Think Pain… Feel Pain.

Because thoughts are nerve impulses too…

Who is responsible for making the final decision as to whether something is dangerous for us, and determining whether action is required to overt harm?….The brain of course! We as human beings have a distinct advantage over animals, because we can learn quickly from experience, plan for future events, and make an attempt to predict outcomes.

This means we can recognise an event (or input) as potentially harmful before there is any chance for input at a physical level. This is all very well, and an essential survival mechanism for us. However, when the system becomes oversensitive (as it is in chronic pain states), inputs unrelated to physical damage, but judged by our brain as harmful, can be enough to cause pain.

It is well evidenced that some people with persistent pain need only to think about a particular movement or watch someone else perform a movement for it to cause pain.
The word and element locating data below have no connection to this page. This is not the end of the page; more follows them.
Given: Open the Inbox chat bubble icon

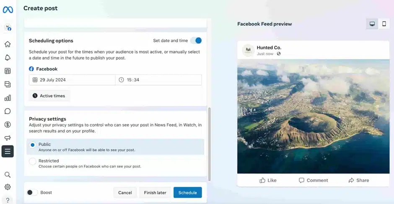Looking at the screenshot, I should click(x=8, y=111).
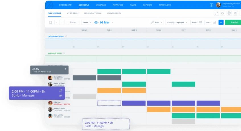
Task: Select Ellie Lee's dashed empty Tuesday shift slot
Action: 109,103
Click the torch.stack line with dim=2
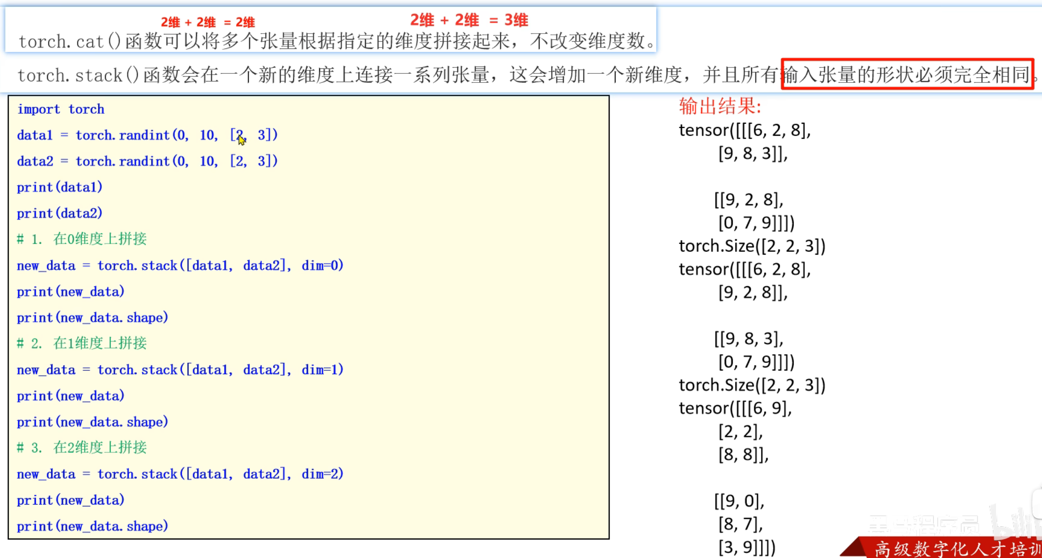Viewport: 1042px width, 558px height. point(180,474)
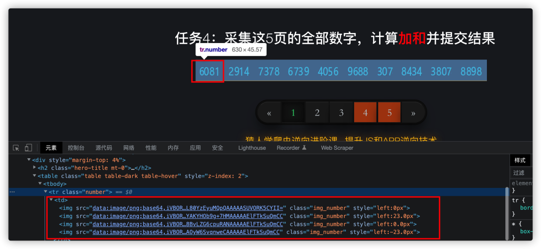Viewport: 541px width, 249px height.
Task: Open the 网络 tab
Action: [129, 148]
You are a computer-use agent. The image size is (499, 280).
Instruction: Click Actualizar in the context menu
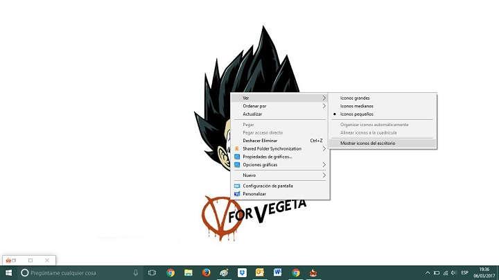pyautogui.click(x=252, y=114)

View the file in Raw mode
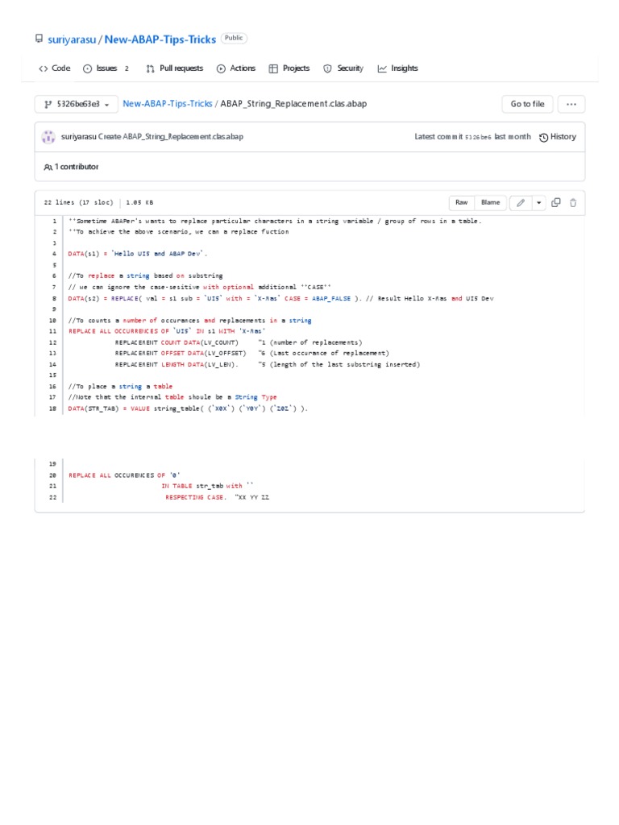click(461, 203)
For some patients, even just imagining a movement is enough to cause a swelling in the painful part of their body. Many patients say: “It hurts more when I think about it.” From what we now know about pain, this makes perfect sense. Your brain has been trained to protect you from anything that it perceives might cause harm to your bodily tissues.
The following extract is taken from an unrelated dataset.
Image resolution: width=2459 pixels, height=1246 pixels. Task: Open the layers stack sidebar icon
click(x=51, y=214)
On top of all this, thoughts like: “my doctor thinks it’s all in my head”, and “someone I used to know had back pain, and they ended up in a wheelchair”are classified as threatening to a brain concerned about survival. Even being fearful of certain day-to-day activities, which you feel will stand a chance of causing you injury can increase pain. Often people cease common day-to-day activities because of this fear. We commonly term this: fear-avoidance-behaviour.

We all know that pain is transmitted by nerve impulses from the body to the brain, but it may be interesting for you to begin to realise that:

Thoughts and feelings are nerve impulses too!

Research has evidenced that thought impulses and patterns are so powerful, that they can maintain pain states within the body, even in the absence of any physical damage. Therefore, when all of your bodily tissues have healed after an injury, the pain can remain. For the sake of this article, we can call these unnecessary thoughts as: ‘cognitive distortions.’ Listed below are a series of the cognitive distortions concerning long-standing (chronic) low back pain:

“I’m in pain, so there must be something harmful happening to my body.”

“I’m staying home to rest, not going out. I think I’ll just keep out of things and lay low for a while.”

“Even their fancy new-fangled body scanner can’t find why I’m in pain. If they can’t find it in the first place how are they going to fix it?”

“I’m so frightened of my pain and injuring my back again that I’m not doing anything.”

“I’m not going back to work until the pain goes.”

This is just a small selection of the many cognitive distortions common to people in pain. What are your most common cognitive distortions, and what would happen if you were to begin to better understand them, and come to realise you have the ability modify them? If everytime a cognitive distortion popped into your head, you exchanged it for a more positive, suitable thought, how would that affect what you do…, your behavior…, your mood…, and even your pain?